*To-do list:*
**a.** Set down the passage on searching for a task strategy between "Information sampling while" and "a given setting.", inclusive.
**b.** Supply the next part of the passage on information sampling during strategy search, picking up after its final sentence.

*Extract:*
Information sampling while searching for a task strategy

Strategies for solving a task, including those for generating informational actions, are not known in advance but must also be learnt. This implies an exploratory process whereby the learner experiments, selects and tries to improve alternative strategies. For instance, when learning how to drive one must also learn where to look to efficiently sample information, and when learning chess one must discover which strategy is most powerful in a given setting.

Deciding how to explore optimally when searching for strategy is a very difficult question, and is almost intractable in the general case. This question has been tackled in machine learning for individual tasks as an optimization problem, where the task is modeled as a cost function and the system searches for the strategy that minimizes this function. The search may use approaches ranging from reinforcement learning (Kaelbling, Littman et al. 1998; Sutton and Barto 1998; Jens Kober 2012), to stochastic optimization (Spall 2005), evolutionary techniques (Goldberg 1989), or Bayesian optimization (Jones, Schonlau et al. 1998). It may operate in model-based approaches, by learning a model of the world dynamics and using it to plan a solution (Brafman and Tennenholtz 2003), or it may directly optimize parameters of a solution in model-free approaches (Sutton, McAllester et al. 1999). Approximate general methods have been proposed in reinforcement learning, which are based on random action selection, or give “novelty” or “uncertainty” bonuses (in addition to the task-specific reward) for collecting data in regions that have not been recently visited, or that have a high expected gain in information (Sutton ; Dayan and Sejnowski 1996; Sutton and Barto 1998; Kearns and Singh 2002; Brafman and Tennenholtz 2003; Kolter and Ng; Lopes, Lang et al.) (we discuss these factors in more detail in the following section). Yet another approach to strategy learning involves generalizing from previously learnt circumstances (e.g., if I previously found food in a supermarket, I will look for a supermarket if I am hungry in a new town) (Dayan 2013). Many of these methods can be seen as a POMDP whose uncertainty is not on the task-relevant state but on the task parameters themselves. It is important to note that, while these processes require significant exploration, they are goal directed in the sense that they seek to maximize a separate, or extrinsic, reward (e.g., drive successfully to a destination).

*Supplied material:*
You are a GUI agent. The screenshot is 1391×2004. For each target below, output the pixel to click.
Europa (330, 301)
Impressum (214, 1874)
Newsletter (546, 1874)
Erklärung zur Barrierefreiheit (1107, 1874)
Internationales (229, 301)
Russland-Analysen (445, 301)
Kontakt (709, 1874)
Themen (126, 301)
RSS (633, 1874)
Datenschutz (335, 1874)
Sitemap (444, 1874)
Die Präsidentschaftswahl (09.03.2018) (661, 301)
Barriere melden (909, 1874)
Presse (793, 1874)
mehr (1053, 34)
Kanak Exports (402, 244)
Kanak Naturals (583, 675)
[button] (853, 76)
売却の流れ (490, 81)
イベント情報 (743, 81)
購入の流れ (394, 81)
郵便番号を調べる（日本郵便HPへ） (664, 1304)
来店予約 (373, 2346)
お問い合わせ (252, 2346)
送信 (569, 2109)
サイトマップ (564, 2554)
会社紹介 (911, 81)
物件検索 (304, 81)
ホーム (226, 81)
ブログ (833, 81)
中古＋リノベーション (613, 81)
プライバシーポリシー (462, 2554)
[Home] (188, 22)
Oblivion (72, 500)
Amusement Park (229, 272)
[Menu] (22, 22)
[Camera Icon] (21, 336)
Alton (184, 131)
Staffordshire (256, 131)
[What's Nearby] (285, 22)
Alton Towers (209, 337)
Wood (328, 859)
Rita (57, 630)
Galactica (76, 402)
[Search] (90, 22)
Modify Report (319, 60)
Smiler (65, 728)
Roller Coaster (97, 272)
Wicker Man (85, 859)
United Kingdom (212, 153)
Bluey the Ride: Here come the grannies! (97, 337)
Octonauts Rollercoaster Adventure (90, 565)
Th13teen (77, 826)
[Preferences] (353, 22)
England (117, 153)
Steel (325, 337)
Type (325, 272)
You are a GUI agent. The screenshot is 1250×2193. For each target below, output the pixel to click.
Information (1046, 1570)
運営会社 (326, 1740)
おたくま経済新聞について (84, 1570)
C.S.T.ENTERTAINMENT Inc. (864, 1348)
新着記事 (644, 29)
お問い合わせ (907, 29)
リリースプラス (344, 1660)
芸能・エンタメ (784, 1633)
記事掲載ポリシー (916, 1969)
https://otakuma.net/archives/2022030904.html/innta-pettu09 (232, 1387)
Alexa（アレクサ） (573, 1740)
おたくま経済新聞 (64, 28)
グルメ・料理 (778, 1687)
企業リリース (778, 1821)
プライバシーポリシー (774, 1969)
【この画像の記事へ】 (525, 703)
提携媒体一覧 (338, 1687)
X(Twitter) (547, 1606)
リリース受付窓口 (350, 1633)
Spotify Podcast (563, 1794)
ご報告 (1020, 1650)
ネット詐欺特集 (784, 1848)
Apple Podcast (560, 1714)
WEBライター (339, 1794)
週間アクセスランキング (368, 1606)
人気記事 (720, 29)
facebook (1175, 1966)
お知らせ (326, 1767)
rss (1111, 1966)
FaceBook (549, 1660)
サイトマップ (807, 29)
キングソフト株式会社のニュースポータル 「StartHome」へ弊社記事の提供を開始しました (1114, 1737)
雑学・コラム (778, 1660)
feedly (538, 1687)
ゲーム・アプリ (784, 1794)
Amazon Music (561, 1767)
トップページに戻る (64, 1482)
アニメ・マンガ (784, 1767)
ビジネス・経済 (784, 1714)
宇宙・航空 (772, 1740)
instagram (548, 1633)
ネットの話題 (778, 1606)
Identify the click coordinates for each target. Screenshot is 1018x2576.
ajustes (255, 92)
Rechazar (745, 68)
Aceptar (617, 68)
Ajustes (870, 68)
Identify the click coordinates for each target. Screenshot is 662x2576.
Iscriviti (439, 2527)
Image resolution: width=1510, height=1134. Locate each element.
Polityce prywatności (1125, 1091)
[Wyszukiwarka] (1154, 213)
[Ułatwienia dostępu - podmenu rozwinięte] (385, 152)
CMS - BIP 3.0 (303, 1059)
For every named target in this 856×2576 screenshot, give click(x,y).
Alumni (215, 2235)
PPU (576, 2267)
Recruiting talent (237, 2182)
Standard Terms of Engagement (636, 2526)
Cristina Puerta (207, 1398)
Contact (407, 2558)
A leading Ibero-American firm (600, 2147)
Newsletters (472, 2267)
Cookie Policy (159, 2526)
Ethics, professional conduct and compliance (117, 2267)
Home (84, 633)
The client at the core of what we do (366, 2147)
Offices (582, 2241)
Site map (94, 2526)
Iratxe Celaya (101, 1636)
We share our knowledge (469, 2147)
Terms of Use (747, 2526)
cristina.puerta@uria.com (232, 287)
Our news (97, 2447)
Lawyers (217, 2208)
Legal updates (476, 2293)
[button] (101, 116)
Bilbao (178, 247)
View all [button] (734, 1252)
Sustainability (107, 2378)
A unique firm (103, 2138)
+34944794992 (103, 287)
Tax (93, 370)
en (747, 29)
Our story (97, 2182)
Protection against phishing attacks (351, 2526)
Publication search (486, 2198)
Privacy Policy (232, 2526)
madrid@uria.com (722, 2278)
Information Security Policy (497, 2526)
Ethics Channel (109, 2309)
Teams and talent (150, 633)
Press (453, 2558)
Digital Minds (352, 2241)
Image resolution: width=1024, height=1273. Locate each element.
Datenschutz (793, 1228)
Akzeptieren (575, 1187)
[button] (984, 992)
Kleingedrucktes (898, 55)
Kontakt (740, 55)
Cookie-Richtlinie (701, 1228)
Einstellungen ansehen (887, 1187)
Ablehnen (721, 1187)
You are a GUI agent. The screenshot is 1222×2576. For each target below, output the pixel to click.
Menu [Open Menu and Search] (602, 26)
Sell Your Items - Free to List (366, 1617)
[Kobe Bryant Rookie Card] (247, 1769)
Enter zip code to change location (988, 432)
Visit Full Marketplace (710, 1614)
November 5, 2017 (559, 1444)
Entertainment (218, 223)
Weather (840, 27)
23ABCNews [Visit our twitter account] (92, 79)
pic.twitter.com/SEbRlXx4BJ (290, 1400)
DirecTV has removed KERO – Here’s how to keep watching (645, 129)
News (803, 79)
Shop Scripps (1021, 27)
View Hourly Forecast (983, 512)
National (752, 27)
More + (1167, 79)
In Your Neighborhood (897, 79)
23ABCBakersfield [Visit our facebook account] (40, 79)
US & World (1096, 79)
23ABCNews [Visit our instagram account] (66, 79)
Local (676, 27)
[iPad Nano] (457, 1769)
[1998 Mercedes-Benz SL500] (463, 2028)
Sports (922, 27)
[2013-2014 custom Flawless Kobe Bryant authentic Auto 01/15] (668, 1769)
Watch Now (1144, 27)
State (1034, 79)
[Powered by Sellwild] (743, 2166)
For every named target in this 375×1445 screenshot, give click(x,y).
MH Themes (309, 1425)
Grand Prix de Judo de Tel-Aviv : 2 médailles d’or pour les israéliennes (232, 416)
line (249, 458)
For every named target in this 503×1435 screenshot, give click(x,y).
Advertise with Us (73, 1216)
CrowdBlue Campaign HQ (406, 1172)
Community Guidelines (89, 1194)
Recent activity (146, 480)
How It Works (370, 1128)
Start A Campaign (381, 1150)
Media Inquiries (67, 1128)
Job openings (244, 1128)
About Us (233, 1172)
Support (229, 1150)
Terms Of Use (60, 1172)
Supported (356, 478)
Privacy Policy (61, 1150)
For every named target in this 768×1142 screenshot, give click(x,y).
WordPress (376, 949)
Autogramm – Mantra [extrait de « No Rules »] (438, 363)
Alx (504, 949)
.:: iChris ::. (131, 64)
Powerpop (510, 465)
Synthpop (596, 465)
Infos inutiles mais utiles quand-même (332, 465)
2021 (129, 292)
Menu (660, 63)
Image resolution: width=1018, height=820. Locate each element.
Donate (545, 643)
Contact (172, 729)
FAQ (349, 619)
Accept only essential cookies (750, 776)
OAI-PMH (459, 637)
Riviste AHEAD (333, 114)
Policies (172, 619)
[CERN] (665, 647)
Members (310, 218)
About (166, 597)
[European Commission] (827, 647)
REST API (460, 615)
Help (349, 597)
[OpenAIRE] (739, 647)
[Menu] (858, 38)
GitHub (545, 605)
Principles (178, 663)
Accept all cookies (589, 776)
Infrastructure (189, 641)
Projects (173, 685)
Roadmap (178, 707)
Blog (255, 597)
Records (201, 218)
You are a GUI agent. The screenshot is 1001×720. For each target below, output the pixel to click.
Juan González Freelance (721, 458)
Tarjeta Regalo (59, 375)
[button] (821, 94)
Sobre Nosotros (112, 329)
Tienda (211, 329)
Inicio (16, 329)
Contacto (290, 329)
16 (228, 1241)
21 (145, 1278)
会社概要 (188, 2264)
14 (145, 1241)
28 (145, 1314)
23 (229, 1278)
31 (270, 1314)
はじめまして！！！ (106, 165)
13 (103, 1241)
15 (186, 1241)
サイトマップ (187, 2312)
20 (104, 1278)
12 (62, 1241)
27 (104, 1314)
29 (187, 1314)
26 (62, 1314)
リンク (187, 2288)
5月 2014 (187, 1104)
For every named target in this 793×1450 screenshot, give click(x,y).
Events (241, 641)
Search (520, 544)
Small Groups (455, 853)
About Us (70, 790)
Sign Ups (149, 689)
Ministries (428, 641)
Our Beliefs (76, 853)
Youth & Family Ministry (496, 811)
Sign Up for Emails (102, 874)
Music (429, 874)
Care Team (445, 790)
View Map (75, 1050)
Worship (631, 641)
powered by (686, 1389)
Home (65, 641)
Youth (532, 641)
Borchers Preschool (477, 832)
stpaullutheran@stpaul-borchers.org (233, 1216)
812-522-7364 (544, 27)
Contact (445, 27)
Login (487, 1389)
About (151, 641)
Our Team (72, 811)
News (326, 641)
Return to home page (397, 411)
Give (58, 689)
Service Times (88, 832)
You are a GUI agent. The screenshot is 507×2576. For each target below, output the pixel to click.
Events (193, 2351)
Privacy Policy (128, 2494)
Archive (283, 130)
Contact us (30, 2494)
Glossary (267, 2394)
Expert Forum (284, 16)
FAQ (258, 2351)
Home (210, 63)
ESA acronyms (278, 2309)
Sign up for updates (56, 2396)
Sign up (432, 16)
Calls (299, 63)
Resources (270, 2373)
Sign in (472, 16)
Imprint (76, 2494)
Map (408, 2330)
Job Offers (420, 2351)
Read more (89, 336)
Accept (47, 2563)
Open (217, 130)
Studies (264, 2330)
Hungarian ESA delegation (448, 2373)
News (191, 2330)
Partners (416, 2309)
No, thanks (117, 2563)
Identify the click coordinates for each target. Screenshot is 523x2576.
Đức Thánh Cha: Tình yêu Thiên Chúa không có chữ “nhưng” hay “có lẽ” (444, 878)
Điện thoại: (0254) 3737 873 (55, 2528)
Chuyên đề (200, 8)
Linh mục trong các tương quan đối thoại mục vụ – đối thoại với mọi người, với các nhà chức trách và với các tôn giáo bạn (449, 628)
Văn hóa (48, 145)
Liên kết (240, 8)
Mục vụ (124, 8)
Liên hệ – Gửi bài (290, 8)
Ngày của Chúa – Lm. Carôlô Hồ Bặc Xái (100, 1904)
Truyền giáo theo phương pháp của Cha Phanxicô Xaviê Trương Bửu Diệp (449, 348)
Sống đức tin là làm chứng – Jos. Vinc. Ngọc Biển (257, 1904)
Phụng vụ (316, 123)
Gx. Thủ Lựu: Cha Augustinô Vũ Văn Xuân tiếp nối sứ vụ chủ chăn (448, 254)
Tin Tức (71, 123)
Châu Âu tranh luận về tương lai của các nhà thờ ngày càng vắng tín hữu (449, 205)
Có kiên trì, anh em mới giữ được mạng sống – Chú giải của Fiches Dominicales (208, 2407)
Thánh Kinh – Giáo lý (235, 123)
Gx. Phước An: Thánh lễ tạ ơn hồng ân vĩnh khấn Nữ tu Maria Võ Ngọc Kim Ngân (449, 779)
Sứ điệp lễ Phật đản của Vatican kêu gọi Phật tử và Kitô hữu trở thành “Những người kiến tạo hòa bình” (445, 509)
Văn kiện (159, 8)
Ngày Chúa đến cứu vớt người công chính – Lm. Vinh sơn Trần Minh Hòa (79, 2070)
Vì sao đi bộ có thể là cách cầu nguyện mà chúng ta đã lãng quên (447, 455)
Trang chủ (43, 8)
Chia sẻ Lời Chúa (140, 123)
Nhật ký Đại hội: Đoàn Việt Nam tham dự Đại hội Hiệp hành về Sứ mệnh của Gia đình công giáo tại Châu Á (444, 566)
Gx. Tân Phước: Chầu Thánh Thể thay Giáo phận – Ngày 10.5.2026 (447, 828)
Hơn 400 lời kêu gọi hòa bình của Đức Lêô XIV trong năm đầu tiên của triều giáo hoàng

*Exercise results:*
**a.**
Information sampling while searching for a task strategy

Strategies for solving a task, including those for generating informational actions, are not known in advance but must also be learnt. This implies an exploratory process whereby the learner experiments, selects and tries to improve alternative strategies. For instance, when learning how to drive one must also learn where to look to efficiently sample information, and when learning chess one must discover which strategy is most powerful in a given setting.

**b.**
Eye movements reflect active information search

In foveate animals such as humans and monkeys, visual information is sampled by means of eye movements, and in particular saccades – rapid eye movements that occur several times a second and point the fovea to targets of interest. While some empirical and computational approaches have portrayed vision as starting with a passive input stage that simply registers the available information (Blake and Yuille 1992; Tsotsos 2011), the active control of eye movements makes it clear that information sampling is a highly active process (Blake and Yuille 1992; Tsotsos 2011). Far from being a passive recipient, the brain actively selects and proactively seeks out the information it wishes to sample, and this active process has been argued to play a key role in the construction of conscious perception (O'Regan 2011).

Converging evidence suggests that, when deployed in the service of a task, eye movements may be explained by the simple imperative to sample information in order to reduce uncertainty regarding future states (Tatler, Hayhoe et al. 2011; Friston and Ao 2012). In well-practiced tasks that involve visuo-manual coordination (such as moving an object to a target point) the eyes move ahead of the hand to critical locations such as potential collision or target points, and wait there until the hand has cleared those locations (Johansson, Westling et al. 2001) (Fig. 1B). Notably, the eyes never track the hand, which relies on motor and proprioceptive guidance and, for short periods of time, follows a predictable path; instead, they are strategically deployed to acquire new information. Additional evidence that gaze is proactively guided by estimates of uncertainty comes from a virtual reality study where groups of observers walked along a track (Jovancevic-Misic and Hayhoe 2009). Subjects preferentially deployed gaze to oncoming pedestrians whose trajectory was expected to be uncertain (i.e., who had a history of veering onto a collision course) relative to those who had never shown such deviations. This suggests that the observers monitor the uncertainty or predictability of external items and use these quantities proactively to deploy gaze (i.e., before and regardless of an actual collision). Finally, the eye movements patterns made while acquiring a task differ greatly from those made after learning (Sailer, Flanagan et al. 2005; Land 2006), suggesting that eye movements are also coupled with exploring for a task strategy. These observations, together with the fact that eye movements are well investigated at the single neuron level in experimental animals and use value-based decision mechanisms (Kable and Glimcher 2009; Gottlieb 2012), suggest that the oculomotor system may be an excellent model system for understanding information seeking in the context of a task (Box 1).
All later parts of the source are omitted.